Given data:
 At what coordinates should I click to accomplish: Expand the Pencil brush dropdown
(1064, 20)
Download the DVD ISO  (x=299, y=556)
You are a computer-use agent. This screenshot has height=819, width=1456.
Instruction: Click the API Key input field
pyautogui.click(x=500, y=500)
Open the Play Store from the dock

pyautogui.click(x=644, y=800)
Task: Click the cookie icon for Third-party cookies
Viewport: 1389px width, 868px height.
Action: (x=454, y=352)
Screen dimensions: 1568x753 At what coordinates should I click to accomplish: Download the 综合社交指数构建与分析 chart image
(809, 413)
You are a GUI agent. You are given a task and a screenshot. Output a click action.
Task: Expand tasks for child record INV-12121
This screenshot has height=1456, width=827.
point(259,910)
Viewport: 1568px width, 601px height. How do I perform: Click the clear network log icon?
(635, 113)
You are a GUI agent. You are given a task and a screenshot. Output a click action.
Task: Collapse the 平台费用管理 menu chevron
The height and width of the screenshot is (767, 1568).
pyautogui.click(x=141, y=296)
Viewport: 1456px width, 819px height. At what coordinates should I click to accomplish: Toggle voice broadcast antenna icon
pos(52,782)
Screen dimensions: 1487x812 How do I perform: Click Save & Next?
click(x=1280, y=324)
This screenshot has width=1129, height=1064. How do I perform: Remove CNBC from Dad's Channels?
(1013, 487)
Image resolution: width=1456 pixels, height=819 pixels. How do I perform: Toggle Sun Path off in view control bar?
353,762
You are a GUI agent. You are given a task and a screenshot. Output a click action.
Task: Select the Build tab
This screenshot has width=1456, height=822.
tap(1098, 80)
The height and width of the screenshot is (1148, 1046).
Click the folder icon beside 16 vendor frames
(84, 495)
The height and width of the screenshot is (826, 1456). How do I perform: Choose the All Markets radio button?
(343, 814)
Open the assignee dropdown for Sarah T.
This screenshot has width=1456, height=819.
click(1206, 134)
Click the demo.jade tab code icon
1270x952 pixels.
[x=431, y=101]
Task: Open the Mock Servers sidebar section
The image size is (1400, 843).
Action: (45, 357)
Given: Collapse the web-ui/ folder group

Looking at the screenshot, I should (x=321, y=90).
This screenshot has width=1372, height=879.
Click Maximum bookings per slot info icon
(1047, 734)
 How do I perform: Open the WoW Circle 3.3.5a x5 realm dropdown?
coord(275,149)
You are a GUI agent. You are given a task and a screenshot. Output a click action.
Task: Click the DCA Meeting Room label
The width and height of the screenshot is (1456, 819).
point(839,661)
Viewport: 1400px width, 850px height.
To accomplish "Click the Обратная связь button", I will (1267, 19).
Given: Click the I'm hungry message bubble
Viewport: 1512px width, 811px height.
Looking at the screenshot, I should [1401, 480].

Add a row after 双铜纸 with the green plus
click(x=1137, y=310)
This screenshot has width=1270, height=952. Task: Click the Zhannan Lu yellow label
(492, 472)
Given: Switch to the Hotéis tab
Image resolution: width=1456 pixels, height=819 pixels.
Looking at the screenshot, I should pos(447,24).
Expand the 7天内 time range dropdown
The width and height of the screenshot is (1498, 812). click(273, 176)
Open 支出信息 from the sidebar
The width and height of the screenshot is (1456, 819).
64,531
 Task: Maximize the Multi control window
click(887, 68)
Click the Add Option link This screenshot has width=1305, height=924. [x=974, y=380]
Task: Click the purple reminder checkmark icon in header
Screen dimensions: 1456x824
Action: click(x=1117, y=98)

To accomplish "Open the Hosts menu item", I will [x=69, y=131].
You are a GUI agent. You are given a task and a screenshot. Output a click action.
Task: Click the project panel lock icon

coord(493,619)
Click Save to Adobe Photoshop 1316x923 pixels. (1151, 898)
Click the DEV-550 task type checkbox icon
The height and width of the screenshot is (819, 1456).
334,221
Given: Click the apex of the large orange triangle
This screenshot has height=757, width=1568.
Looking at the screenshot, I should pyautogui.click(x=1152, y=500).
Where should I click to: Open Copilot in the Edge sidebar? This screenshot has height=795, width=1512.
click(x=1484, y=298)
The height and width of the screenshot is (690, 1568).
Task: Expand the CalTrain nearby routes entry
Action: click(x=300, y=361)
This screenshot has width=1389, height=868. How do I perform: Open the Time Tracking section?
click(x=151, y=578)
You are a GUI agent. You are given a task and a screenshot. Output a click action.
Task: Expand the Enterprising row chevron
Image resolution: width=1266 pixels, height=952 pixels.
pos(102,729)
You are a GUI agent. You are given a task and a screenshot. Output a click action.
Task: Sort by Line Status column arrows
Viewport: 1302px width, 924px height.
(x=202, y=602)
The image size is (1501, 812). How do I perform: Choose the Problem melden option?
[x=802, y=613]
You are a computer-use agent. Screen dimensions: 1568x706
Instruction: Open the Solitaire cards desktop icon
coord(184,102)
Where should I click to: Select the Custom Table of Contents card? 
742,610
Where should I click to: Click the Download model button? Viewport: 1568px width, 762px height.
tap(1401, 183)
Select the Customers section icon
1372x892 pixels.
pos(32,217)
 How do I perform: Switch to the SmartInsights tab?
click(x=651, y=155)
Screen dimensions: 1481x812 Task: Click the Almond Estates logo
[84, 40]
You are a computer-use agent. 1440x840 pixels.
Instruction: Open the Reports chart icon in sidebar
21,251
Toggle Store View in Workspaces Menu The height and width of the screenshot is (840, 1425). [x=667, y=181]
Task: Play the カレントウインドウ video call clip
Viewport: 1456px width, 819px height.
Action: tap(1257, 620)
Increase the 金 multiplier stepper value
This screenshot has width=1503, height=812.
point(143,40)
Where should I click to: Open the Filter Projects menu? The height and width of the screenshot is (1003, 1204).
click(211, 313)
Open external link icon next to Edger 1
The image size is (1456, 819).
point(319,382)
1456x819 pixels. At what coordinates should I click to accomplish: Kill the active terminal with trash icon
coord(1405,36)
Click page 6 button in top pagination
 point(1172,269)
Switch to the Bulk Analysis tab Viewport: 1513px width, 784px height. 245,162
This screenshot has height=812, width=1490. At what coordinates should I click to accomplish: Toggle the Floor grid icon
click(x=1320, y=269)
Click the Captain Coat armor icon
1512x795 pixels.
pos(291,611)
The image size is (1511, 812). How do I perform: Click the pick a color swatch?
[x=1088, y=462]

Assignment: Print out every record again, exactly and in full.

Solution to the problem:
 At what coordinates should I click to accomplish: Expand the Pencil brush dropdown
(1064, 20)
Download the DVD ISO  (x=299, y=556)
You are a computer-use agent. This screenshot has height=819, width=1456.
Instruction: Click the API Key input field
pyautogui.click(x=500, y=500)
Open the Play Store from the dock

pyautogui.click(x=644, y=800)
Task: Click the cookie icon for Third-party cookies
Viewport: 1389px width, 868px height.
Action: (x=454, y=352)
Screen dimensions: 1568x753 At what coordinates should I click to accomplish: Download the 综合社交指数构建与分析 chart image
(809, 413)
You are a GUI agent. You are given a task and a screenshot. Output a click action.
Task: Expand tasks for child record INV-12121
This screenshot has height=1456, width=827.
point(259,910)
Viewport: 1568px width, 601px height. How do I perform: Click the clear network log icon?
(635, 113)
You are a GUI agent. You are given a task and a screenshot. Output a click action.
Task: Collapse the 平台费用管理 menu chevron
The height and width of the screenshot is (767, 1568).
pyautogui.click(x=141, y=296)
Viewport: 1456px width, 819px height. At what coordinates should I click to accomplish: Toggle voice broadcast antenna icon
pos(52,782)
Screen dimensions: 1487x812 How do I perform: Click Save & Next?
click(x=1280, y=324)
This screenshot has width=1129, height=1064. How do I perform: Remove CNBC from Dad's Channels?
(1013, 487)
Image resolution: width=1456 pixels, height=819 pixels. How do I perform: Toggle Sun Path off in view control bar?
353,762
You are a GUI agent. You are given a task and a screenshot. Output a click action.
Task: Select the Build tab
This screenshot has width=1456, height=822.
tap(1098, 80)
The height and width of the screenshot is (1148, 1046).
Click the folder icon beside 16 vendor frames
(84, 495)
The height and width of the screenshot is (826, 1456). How do I perform: Choose the All Markets radio button?
(343, 814)
Open the assignee dropdown for Sarah T.
This screenshot has width=1456, height=819.
click(1206, 134)
Click the demo.jade tab code icon
1270x952 pixels.
[x=431, y=101]
Task: Open the Mock Servers sidebar section
The image size is (1400, 843).
Action: (45, 357)
Given: Collapse the web-ui/ folder group

Looking at the screenshot, I should (x=321, y=90).
This screenshot has width=1372, height=879.
Click Maximum bookings per slot info icon
(1047, 734)
 How do I perform: Open the WoW Circle 3.3.5a x5 realm dropdown?
coord(275,149)
You are a GUI agent. You are given a task and a screenshot. Output a click action.
Task: Click the DCA Meeting Room label
The width and height of the screenshot is (1456, 819).
point(839,661)
Viewport: 1400px width, 850px height.
To accomplish "Click the Обратная связь button", I will (1267, 19).
Given: Click the I'm hungry message bubble
Viewport: 1512px width, 811px height.
Looking at the screenshot, I should [1401, 480].

Add a row after 双铜纸 with the green plus
click(x=1137, y=310)
This screenshot has width=1270, height=952. Task: Click the Zhannan Lu yellow label
(492, 472)
Given: Switch to the Hotéis tab
Image resolution: width=1456 pixels, height=819 pixels.
Looking at the screenshot, I should pos(447,24).
Expand the 7天内 time range dropdown
The width and height of the screenshot is (1498, 812). click(273, 176)
Open 支出信息 from the sidebar
The width and height of the screenshot is (1456, 819).
64,531
 Task: Maximize the Multi control window
click(887, 68)
Click the Add Option link This screenshot has width=1305, height=924. [x=974, y=380]
Task: Click the purple reminder checkmark icon in header
Screen dimensions: 1456x824
Action: click(x=1117, y=98)

To accomplish "Open the Hosts menu item", I will [x=69, y=131].
You are a GUI agent. You are given a task and a screenshot. Output a click action.
Task: Click the project panel lock icon

coord(493,619)
Click Save to Adobe Photoshop 1316x923 pixels. (1151, 898)
Click the DEV-550 task type checkbox icon
The height and width of the screenshot is (819, 1456).
334,221
Given: Click the apex of the large orange triangle
This screenshot has height=757, width=1568.
Looking at the screenshot, I should pyautogui.click(x=1152, y=500).
Where should I click to: Open Copilot in the Edge sidebar? This screenshot has height=795, width=1512.
click(x=1484, y=298)
The height and width of the screenshot is (690, 1568).
Task: Expand the CalTrain nearby routes entry
Action: click(x=300, y=361)
This screenshot has width=1389, height=868. How do I perform: Open the Time Tracking section?
click(x=151, y=578)
You are a GUI agent. You are given a task and a screenshot. Output a click action.
Task: Expand the Enterprising row chevron
Image resolution: width=1266 pixels, height=952 pixels.
pos(102,729)
You are a GUI agent. You are given a task and a screenshot. Output a click action.
Task: Sort by Line Status column arrows
Viewport: 1302px width, 924px height.
(x=202, y=602)
The image size is (1501, 812). How do I perform: Choose the Problem melden option?
[x=802, y=613]
You are a computer-use agent. Screen dimensions: 1568x706
Instruction: Open the Solitaire cards desktop icon
coord(184,102)
Where should I click to: Select the Custom Table of Contents card? 
742,610
Where should I click to: Click the Download model button? Viewport: 1568px width, 762px height.
tap(1401, 183)
Select the Customers section icon
1372x892 pixels.
pos(32,217)
 How do I perform: Switch to the SmartInsights tab?
click(x=651, y=155)
Screen dimensions: 1481x812 Task: Click the Almond Estates logo
[84, 40]
You are a computer-use agent. 1440x840 pixels.
Instruction: Open the Reports chart icon in sidebar
21,251
Toggle Store View in Workspaces Menu The height and width of the screenshot is (840, 1425). [x=667, y=181]
Task: Play the カレントウインドウ video call clip
Viewport: 1456px width, 819px height.
Action: tap(1257, 620)
Increase the 金 multiplier stepper value
This screenshot has width=1503, height=812.
point(143,40)
Where should I click to: Open the Filter Projects menu? The height and width of the screenshot is (1003, 1204).
click(211, 313)
Open external link icon next to Edger 1
The image size is (1456, 819).
point(319,382)
1456x819 pixels. At what coordinates should I click to accomplish: Kill the active terminal with trash icon
coord(1405,36)
Click page 6 button in top pagination
 point(1172,269)
Switch to the Bulk Analysis tab Viewport: 1513px width, 784px height. 245,162
This screenshot has height=812, width=1490. At what coordinates should I click to accomplish: Toggle the Floor grid icon
click(x=1320, y=269)
Click the Captain Coat armor icon
1512x795 pixels.
pos(291,611)
The image size is (1511, 812). How do I perform: Click the pick a color swatch?
[x=1088, y=462]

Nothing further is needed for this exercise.